__Assignment__
Determine how many lines below contain the string "Facebook" and give that number without anything else.

___ Stored data

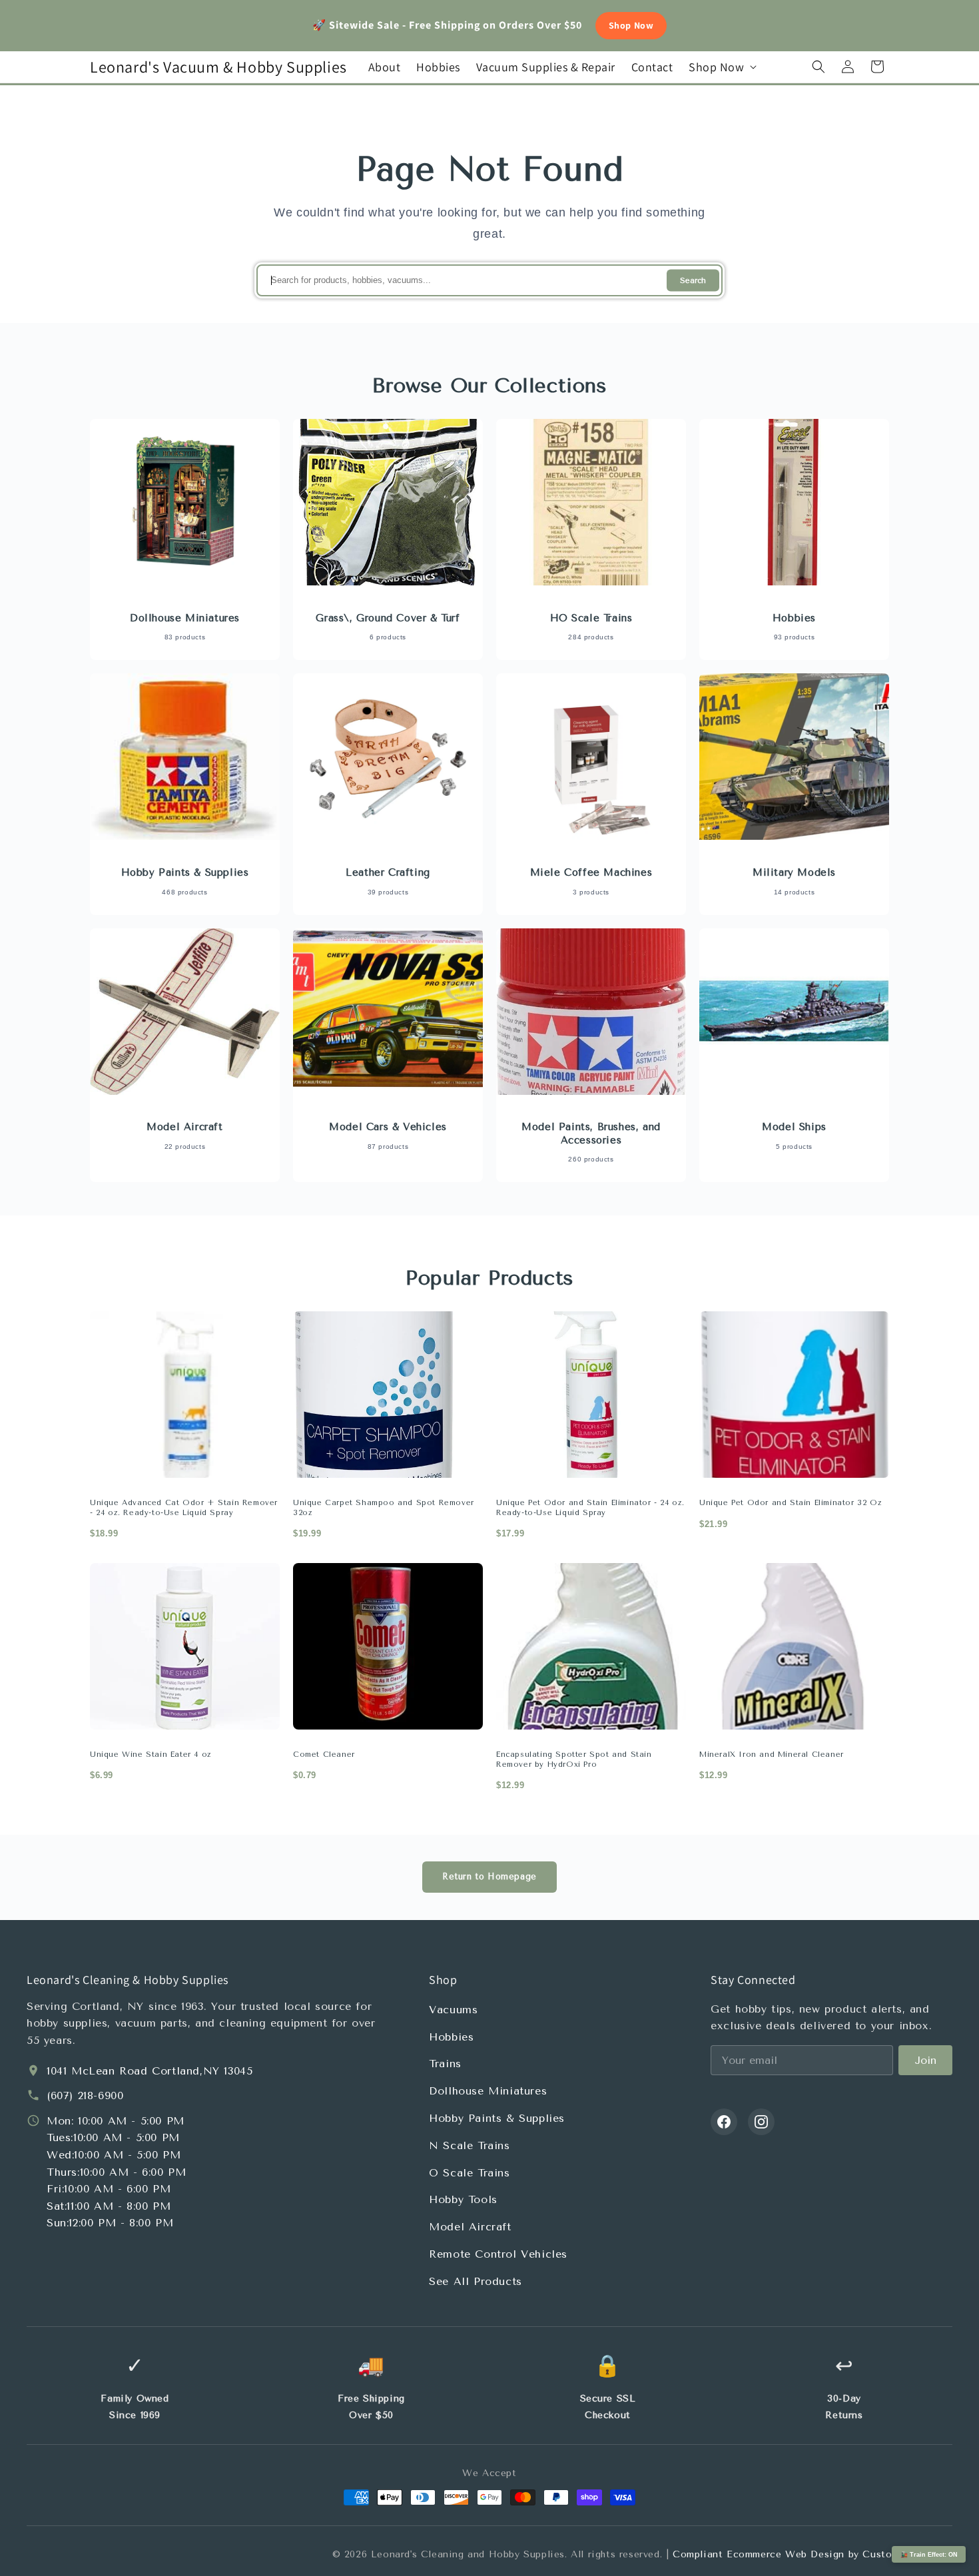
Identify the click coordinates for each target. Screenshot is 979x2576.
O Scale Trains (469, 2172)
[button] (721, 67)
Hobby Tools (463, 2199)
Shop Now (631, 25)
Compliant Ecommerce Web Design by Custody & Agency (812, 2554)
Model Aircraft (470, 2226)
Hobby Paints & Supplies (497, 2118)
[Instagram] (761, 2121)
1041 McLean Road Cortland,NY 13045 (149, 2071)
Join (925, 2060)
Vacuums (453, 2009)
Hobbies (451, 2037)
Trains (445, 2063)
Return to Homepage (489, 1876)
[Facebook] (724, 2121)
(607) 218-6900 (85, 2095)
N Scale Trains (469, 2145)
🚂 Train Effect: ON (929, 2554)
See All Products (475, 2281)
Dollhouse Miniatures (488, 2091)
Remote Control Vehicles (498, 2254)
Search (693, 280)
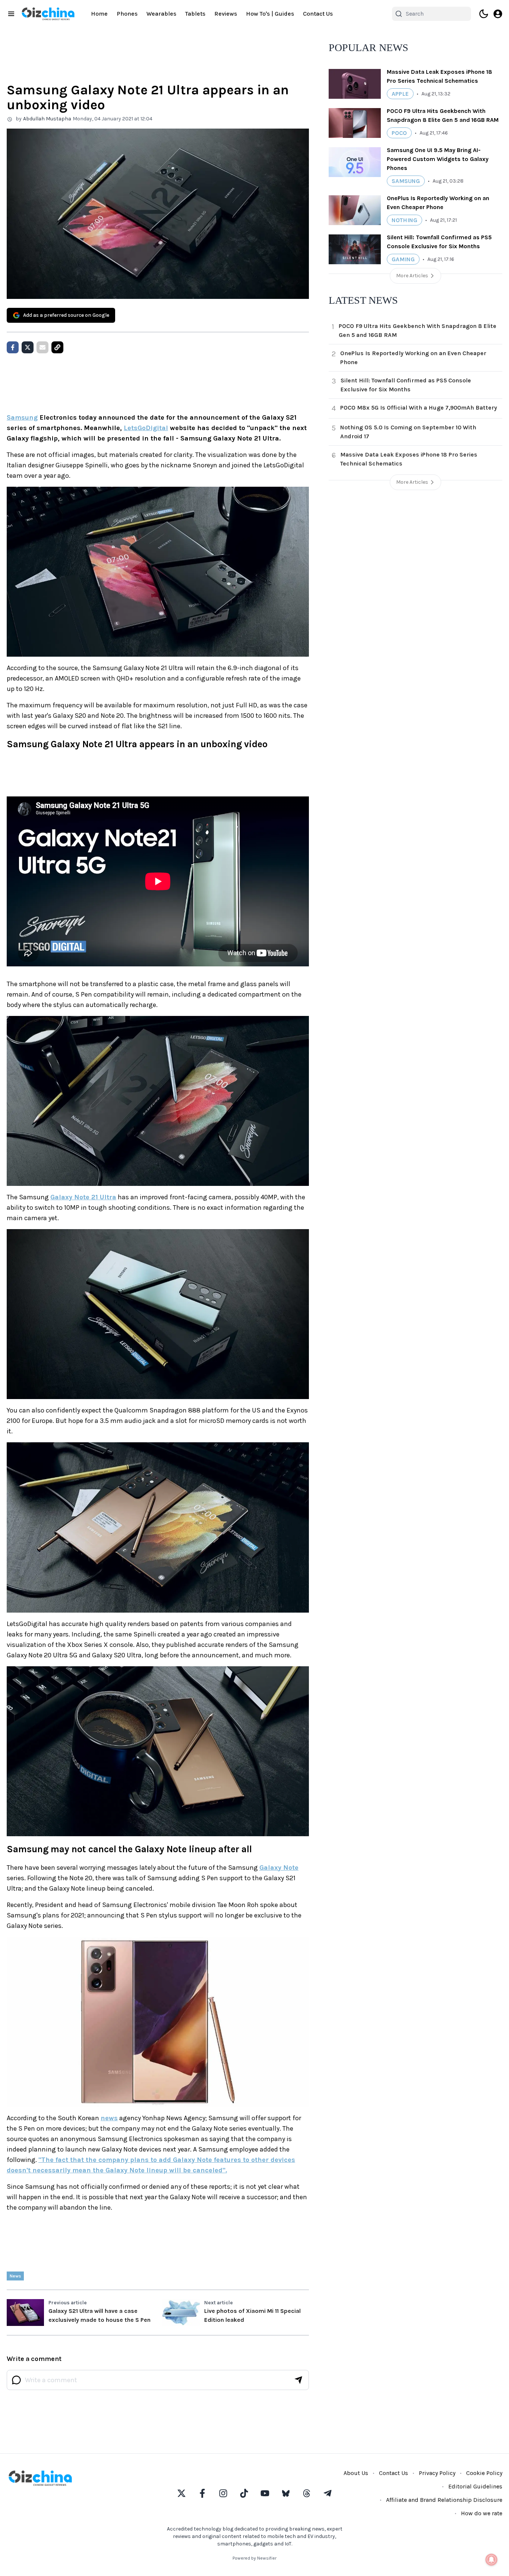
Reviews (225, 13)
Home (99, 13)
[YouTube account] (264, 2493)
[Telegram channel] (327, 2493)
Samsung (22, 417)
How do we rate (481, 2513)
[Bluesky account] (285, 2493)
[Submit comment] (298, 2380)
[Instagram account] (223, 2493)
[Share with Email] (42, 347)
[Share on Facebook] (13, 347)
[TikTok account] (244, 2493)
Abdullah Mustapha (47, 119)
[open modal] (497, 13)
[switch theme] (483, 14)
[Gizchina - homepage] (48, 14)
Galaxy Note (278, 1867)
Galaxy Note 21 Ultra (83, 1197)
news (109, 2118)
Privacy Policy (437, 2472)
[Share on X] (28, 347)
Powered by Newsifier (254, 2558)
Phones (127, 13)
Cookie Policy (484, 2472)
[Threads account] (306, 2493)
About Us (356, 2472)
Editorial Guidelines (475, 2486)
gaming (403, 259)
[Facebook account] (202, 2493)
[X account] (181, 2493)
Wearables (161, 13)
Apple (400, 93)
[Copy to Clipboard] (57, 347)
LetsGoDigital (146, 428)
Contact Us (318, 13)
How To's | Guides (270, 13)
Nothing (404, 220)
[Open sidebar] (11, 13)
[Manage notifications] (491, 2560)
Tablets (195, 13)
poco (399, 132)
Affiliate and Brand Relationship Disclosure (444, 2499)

______

__Solution__
3